肠道病毒71型病毒株、疫苗、动物模型建立方法.pdf

本发明提供一种肠道病毒71型(Enterovirus 71)病毒株、疫苗、动物模型建立方法。本发明病毒株的保藏编号为CGMCC No.5539。本发明所提供的EV71型病毒株具有如下优点：毒力强，可用于EV71疫苗或药物的评价。本发明所提供的用于评价肠道病毒71型疫苗效果的动物模型的建立方法能够提供稳定的动物模型，为肠道病毒71型疫苗研制和抗病毒药物的筛选提供了基础。由本发明的EV71型病毒株制备的疫苗符合《中国药典(三部)2010年版》的有关要求，并且具有有效的免疫活性和攻毒保护能力。该疫苗的制备方法的生产过程易于控制、重复性好、适合规模化生产、质量稳定。

权利要求书一种肠道病毒71型(Enterovirus 71)病毒株，所述病毒株的保藏编号为CGMCC No.5539。
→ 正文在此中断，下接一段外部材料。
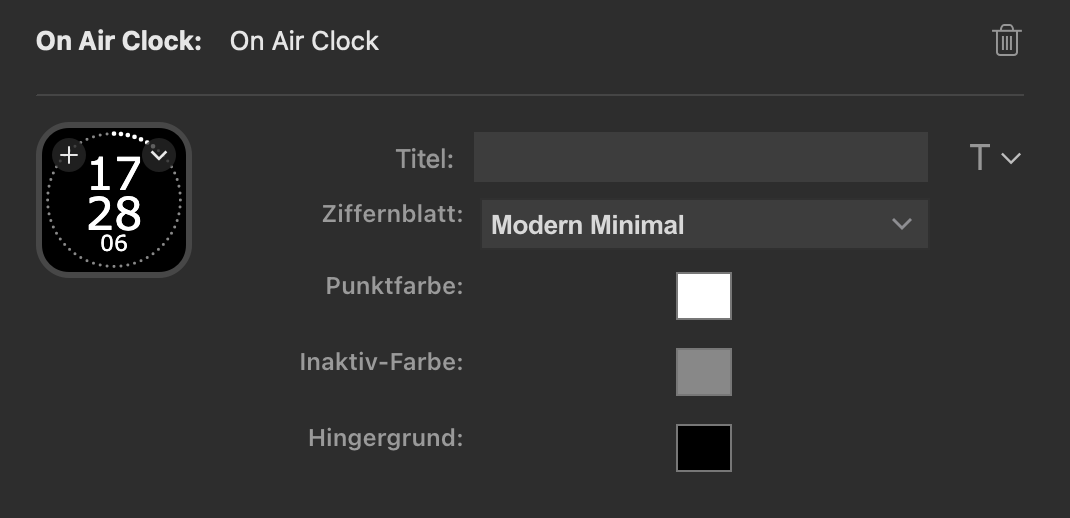The width and height of the screenshot is (1070, 518).
Task: Click the Ziffernblatt dropdown chevron arrow
Action: tap(901, 224)
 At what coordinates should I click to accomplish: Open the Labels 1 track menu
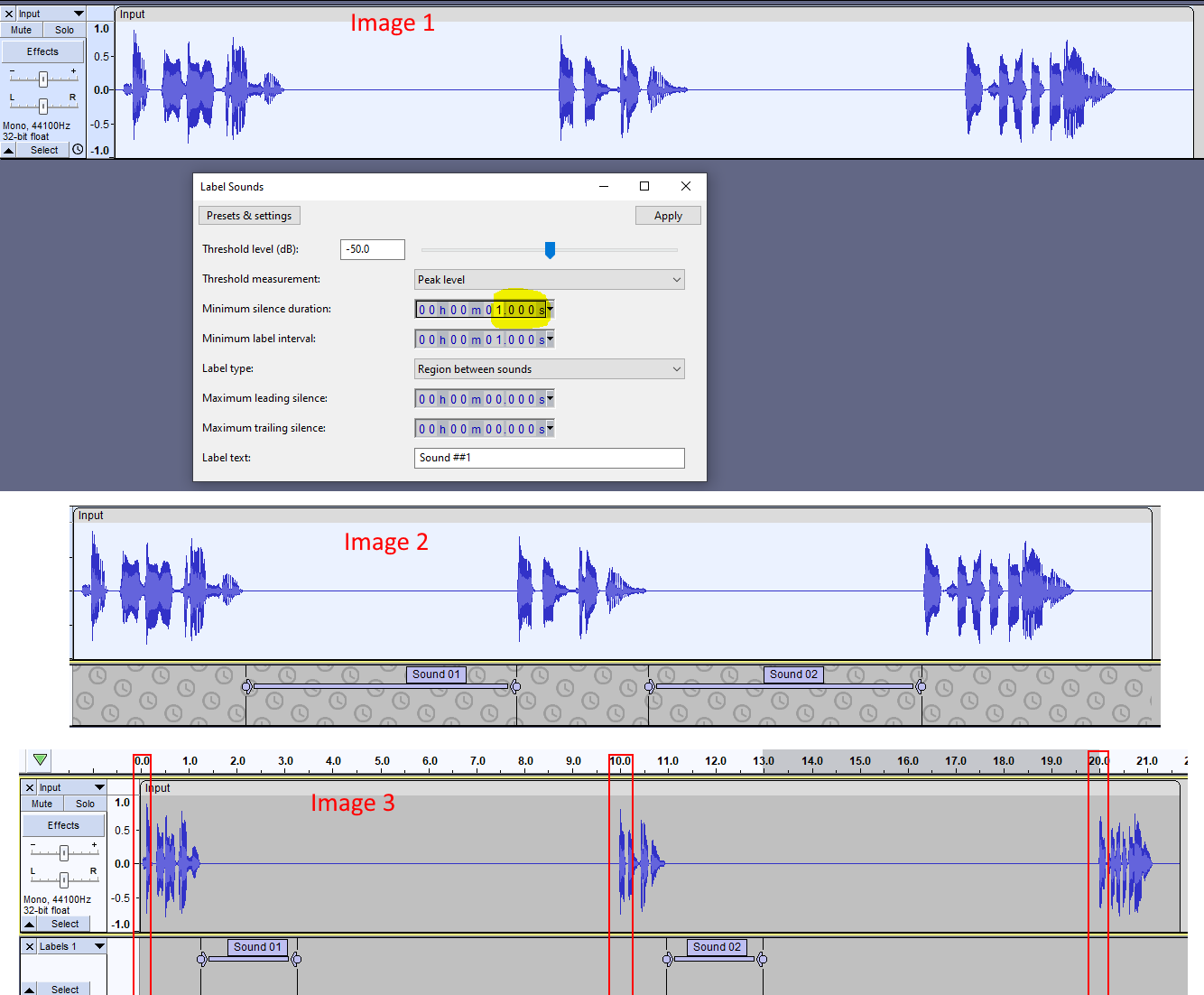click(99, 945)
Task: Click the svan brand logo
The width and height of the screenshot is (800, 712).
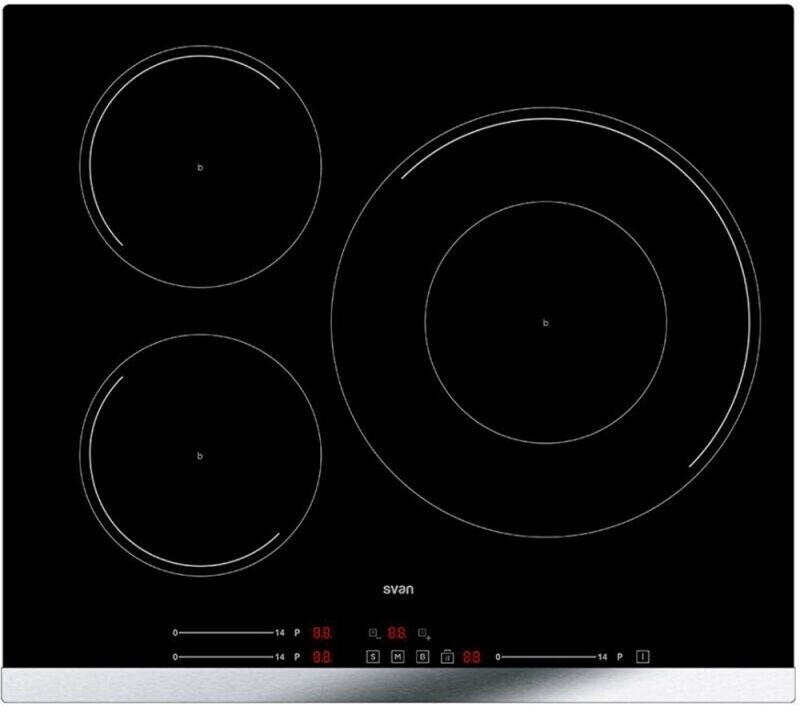Action: (x=399, y=590)
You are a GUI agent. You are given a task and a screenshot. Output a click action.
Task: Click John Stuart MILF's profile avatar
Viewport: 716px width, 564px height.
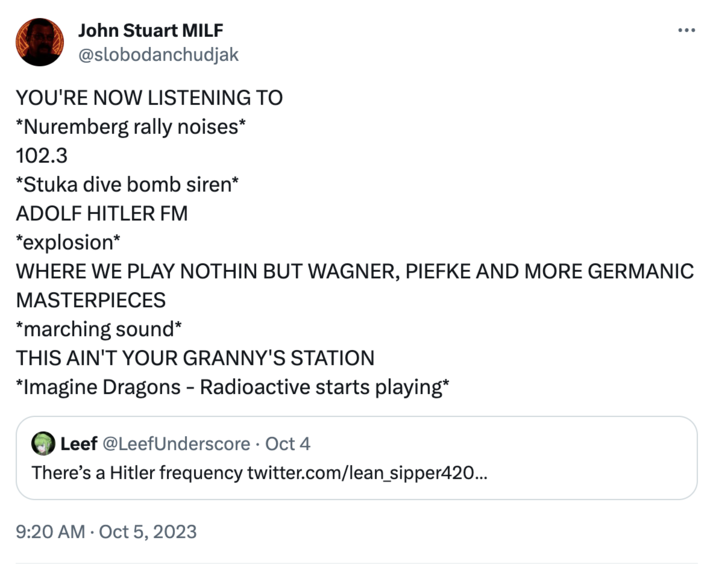[x=40, y=42]
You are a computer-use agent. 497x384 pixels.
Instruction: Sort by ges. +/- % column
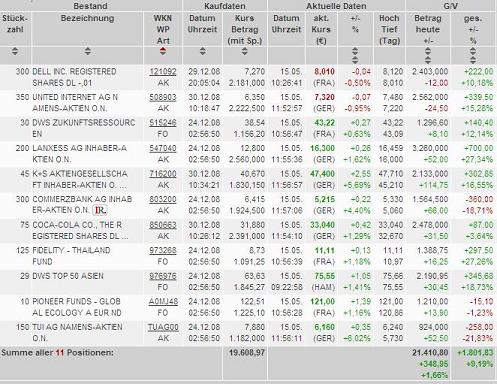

根据权利要求1所述的病毒株，其中所述病毒株的全基因序列为SEQ ID No.：2所示的序列。
根据权利要求1所述的病毒株在制备用于预防和/或治疗手足口病的药物中的用途。
根据权利要求3所述的用途，其中，所述药物为疫苗。
一种用于预防和/或治疗手足口病的疫苗，其中，所述疫苗含有：1)经灭活的权利要求1或2所述的病毒株；以及任选的2)佐剂。
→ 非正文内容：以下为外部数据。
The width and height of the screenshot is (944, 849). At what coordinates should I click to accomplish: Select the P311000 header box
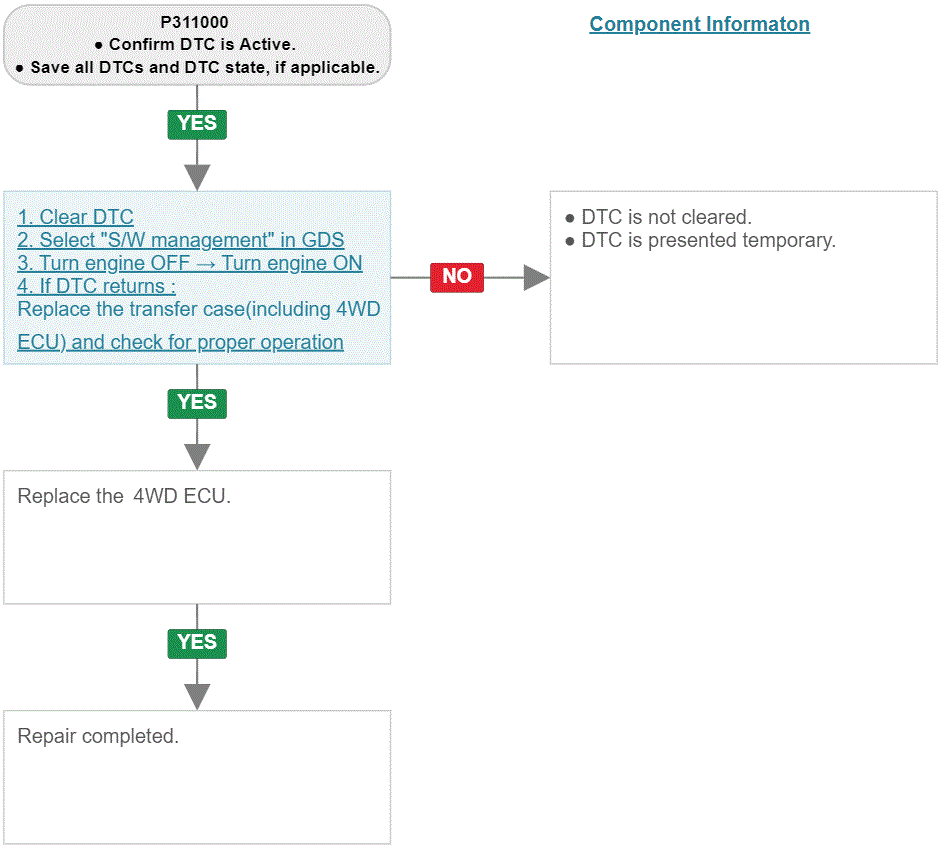(x=197, y=45)
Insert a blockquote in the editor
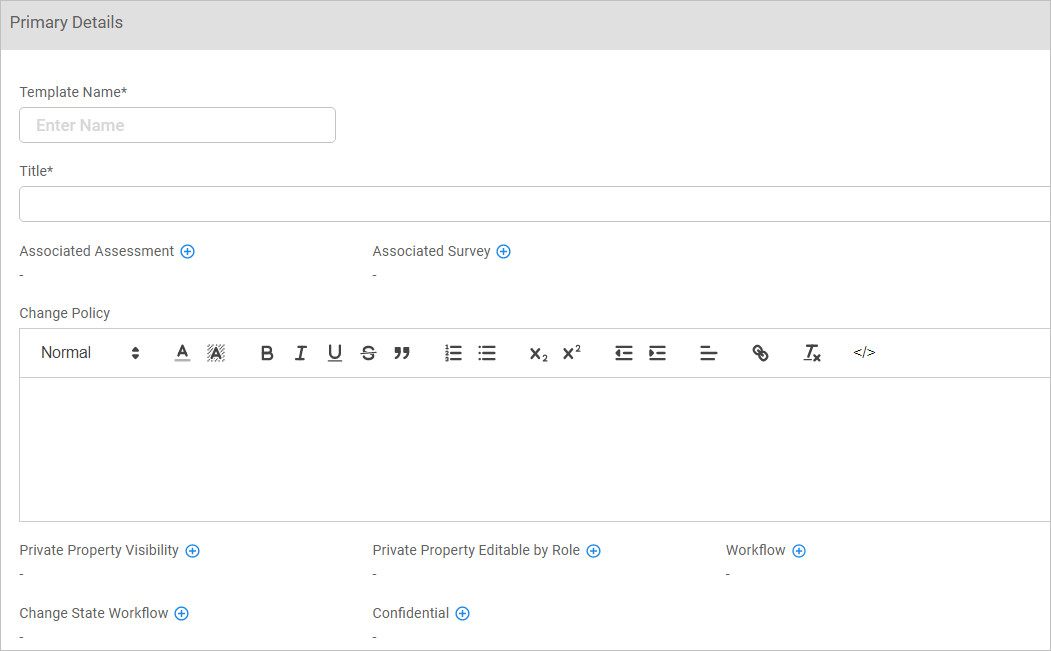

根据权利要求5所述的疫苗，其中，以病毒蛋白含量计，所述病毒株的含量为1～4μg/ml；并且/或者所述佐剂为氢氧化铝，并且所述氢氧化铝的含量为0.5～1.5μg/ml。
一种根据权利要求5或6所述的疫苗的制备方法，其包括：将权利要求1或2所述的病毒株进行培养，并进行灭活、纯化，从而制备得到所述的疫苗。
一种制备抗体或杂交瘤细胞或抗血清的方法，其中，以根据权利要求1或2所述的病毒株或权利要求5或6所述的疫苗为免疫原进行制备。
根据权利要求8的制备方法得到的制备抗体或杂交瘤细胞或抗血清。
根据权利要求1或2所述的病毒株在建立用于评价肠道病毒71型疫苗效果的动物模型中的用途。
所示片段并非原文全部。